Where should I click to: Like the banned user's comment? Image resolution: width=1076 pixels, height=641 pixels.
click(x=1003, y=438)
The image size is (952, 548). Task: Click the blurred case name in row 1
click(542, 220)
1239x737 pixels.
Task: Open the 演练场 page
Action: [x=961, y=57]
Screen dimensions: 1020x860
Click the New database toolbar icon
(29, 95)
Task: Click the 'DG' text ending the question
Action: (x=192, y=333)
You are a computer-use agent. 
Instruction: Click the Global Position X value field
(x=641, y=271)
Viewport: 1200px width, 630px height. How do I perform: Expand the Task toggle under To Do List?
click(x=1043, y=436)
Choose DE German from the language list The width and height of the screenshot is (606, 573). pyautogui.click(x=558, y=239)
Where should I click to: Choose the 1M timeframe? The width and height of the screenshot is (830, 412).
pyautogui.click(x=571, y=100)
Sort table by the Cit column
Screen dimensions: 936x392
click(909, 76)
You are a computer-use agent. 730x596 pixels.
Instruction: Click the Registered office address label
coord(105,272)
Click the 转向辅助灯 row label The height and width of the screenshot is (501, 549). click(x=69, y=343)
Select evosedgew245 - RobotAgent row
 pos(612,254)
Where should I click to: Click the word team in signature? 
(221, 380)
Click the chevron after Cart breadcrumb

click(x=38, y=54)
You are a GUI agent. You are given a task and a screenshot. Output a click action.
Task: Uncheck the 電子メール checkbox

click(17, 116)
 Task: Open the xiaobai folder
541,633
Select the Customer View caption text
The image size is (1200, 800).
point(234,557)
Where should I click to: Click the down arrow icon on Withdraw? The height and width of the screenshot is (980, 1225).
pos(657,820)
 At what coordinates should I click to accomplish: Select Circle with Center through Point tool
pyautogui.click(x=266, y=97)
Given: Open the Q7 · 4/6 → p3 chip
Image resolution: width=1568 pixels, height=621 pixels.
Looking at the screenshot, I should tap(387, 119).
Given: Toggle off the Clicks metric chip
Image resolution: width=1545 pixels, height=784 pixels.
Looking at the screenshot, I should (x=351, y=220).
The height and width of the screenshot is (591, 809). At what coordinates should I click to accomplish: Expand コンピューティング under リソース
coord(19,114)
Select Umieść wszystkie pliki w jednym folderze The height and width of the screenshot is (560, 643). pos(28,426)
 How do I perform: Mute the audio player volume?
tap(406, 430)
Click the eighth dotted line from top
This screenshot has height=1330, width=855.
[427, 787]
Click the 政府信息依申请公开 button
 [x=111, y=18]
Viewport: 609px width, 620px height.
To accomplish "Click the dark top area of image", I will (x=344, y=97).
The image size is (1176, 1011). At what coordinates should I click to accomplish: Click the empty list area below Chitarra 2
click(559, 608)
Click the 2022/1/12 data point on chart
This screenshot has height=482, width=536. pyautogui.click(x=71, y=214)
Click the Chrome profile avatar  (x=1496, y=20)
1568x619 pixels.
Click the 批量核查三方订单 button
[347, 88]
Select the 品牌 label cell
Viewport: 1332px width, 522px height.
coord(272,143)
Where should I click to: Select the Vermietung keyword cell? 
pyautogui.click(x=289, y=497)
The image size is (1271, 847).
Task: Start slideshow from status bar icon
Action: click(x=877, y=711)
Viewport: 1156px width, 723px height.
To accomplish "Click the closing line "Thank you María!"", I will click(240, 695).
····················
Task: Start at the first line of the data above. Stop after the line containing "Screen dimensions: 1020x860", reproducing each line exactly and adding nothing.

Written solution:
Where should I click to: Like the banned user's comment? Image resolution: width=1076 pixels, height=641 pixels.
click(x=1003, y=438)
The image size is (952, 548). Task: Click the blurred case name in row 1
click(542, 220)
1239x737 pixels.
Task: Open the 演练场 page
Action: [x=961, y=57]
Screen dimensions: 1020x860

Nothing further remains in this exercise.